Write out again each line from the one with "Report Abuse (733, 829)" up to and including the one with "Welcome to ((Rough Stuff Media)) (110, 352)", and shift every coordinate number in them up by 137.

Provided information —
## start
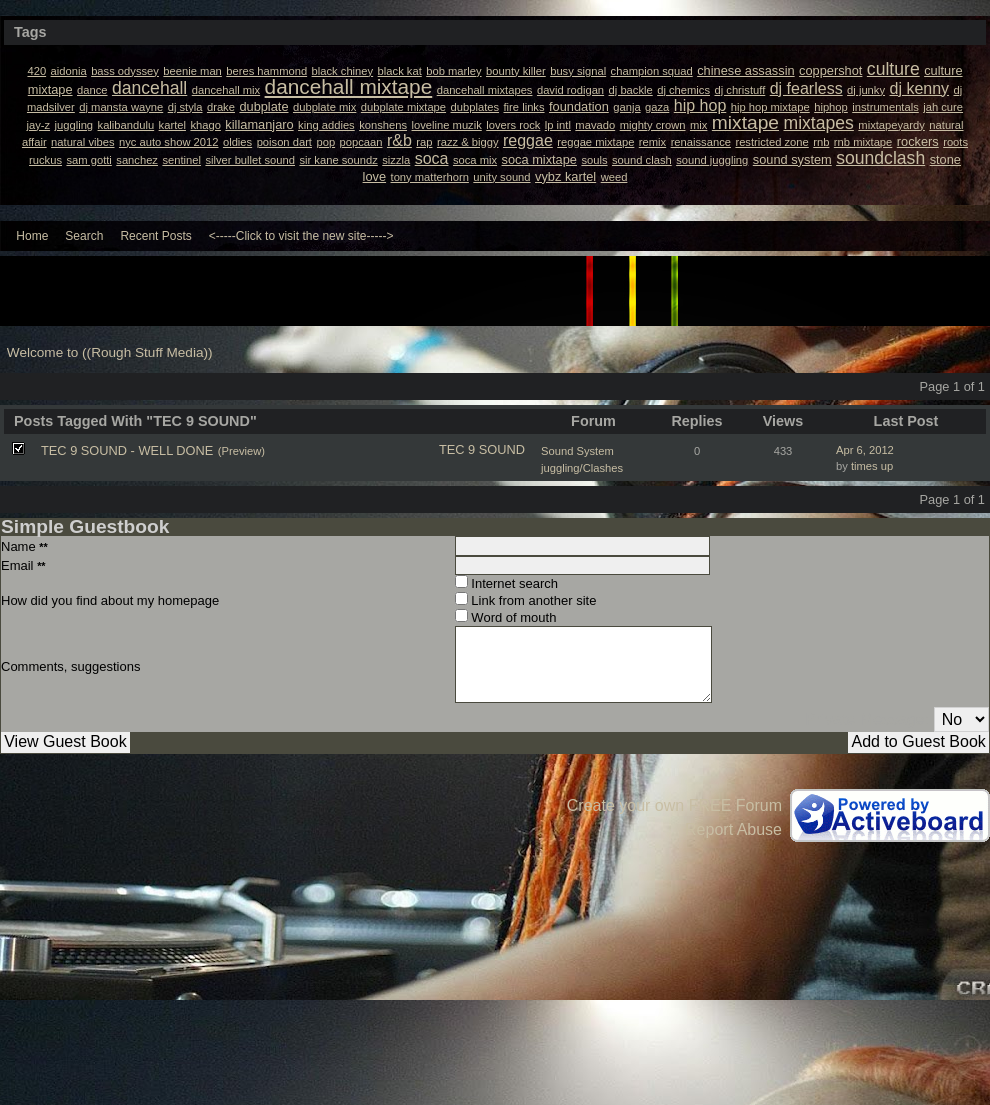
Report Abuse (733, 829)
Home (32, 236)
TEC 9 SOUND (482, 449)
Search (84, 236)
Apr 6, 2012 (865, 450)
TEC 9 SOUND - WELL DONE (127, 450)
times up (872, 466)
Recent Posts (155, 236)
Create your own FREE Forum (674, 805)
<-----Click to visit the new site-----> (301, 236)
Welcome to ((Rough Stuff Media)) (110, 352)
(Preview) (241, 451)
## end
## start
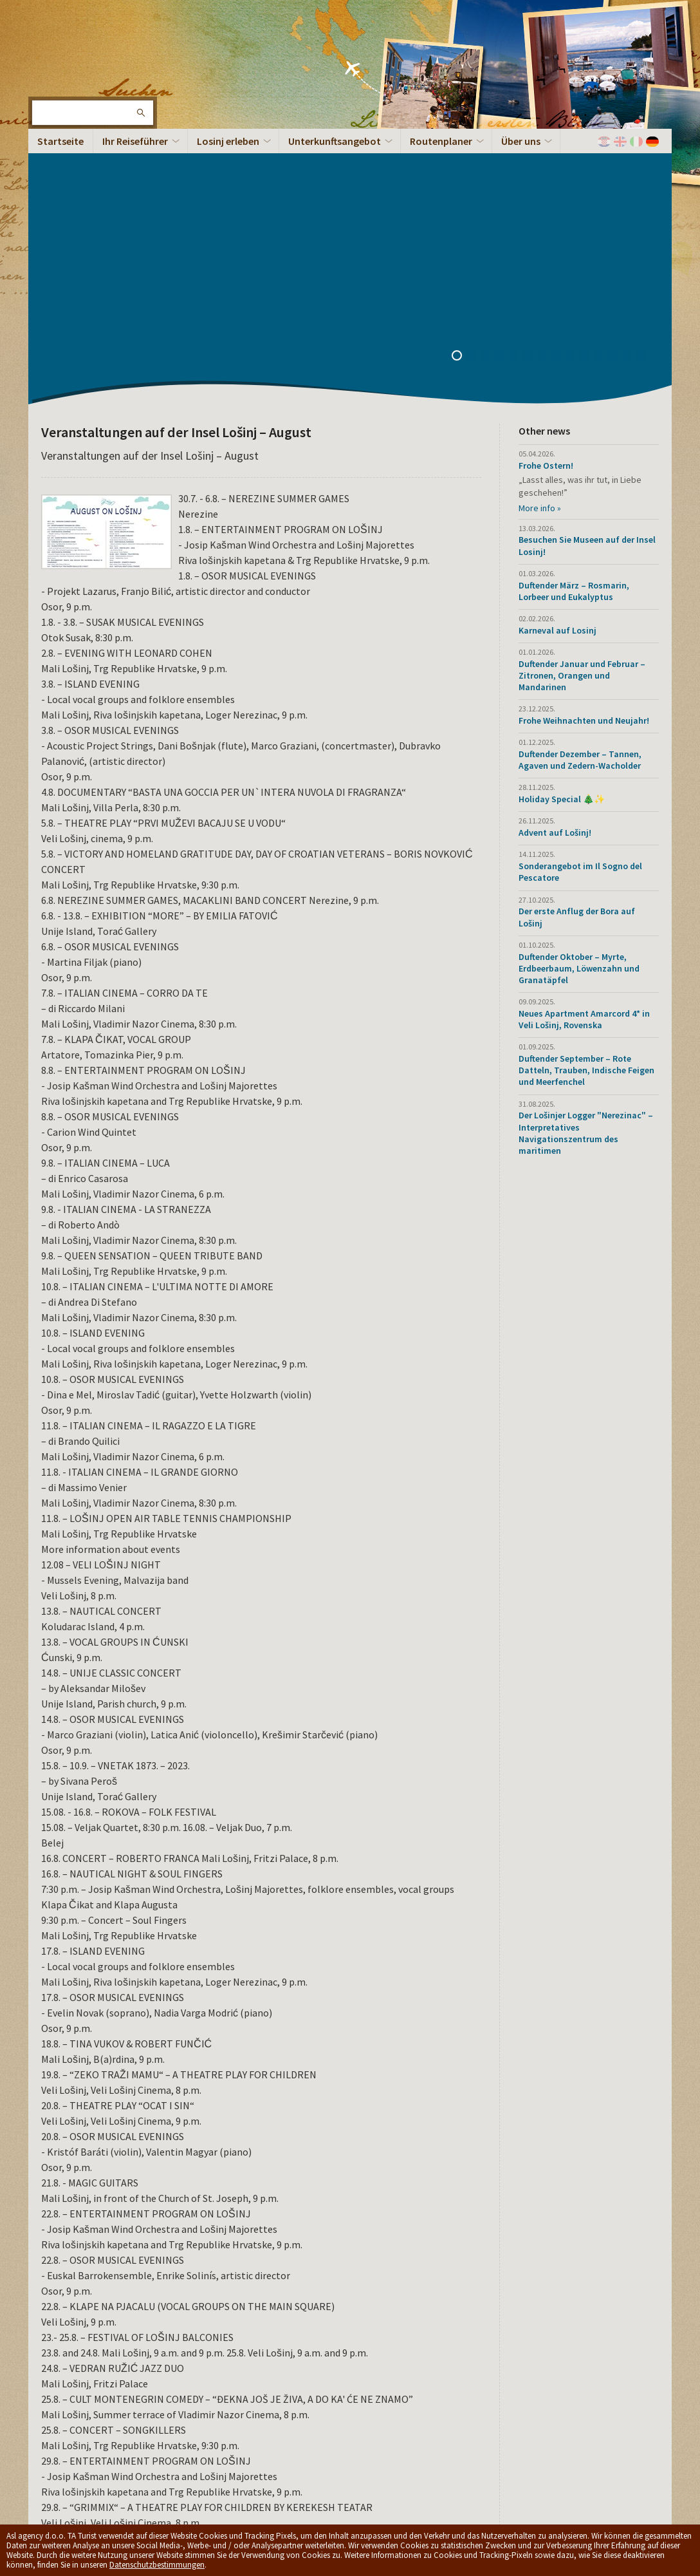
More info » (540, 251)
## end
Solution to this task —
Report Abuse (870, 966)
Home (169, 373)
TEC 9 SOUND (619, 586)
Search (221, 373)
Apr 6, 2012 (1002, 587)
TEC 9 SOUND - WELL DONE (264, 587)
times up (1009, 603)
Recent Posts (292, 373)
Create your own FREE Forum (811, 942)
<-----Click to visit the new site-----> (438, 373)
Welcome to ((Rough Stuff Media)) (247, 489)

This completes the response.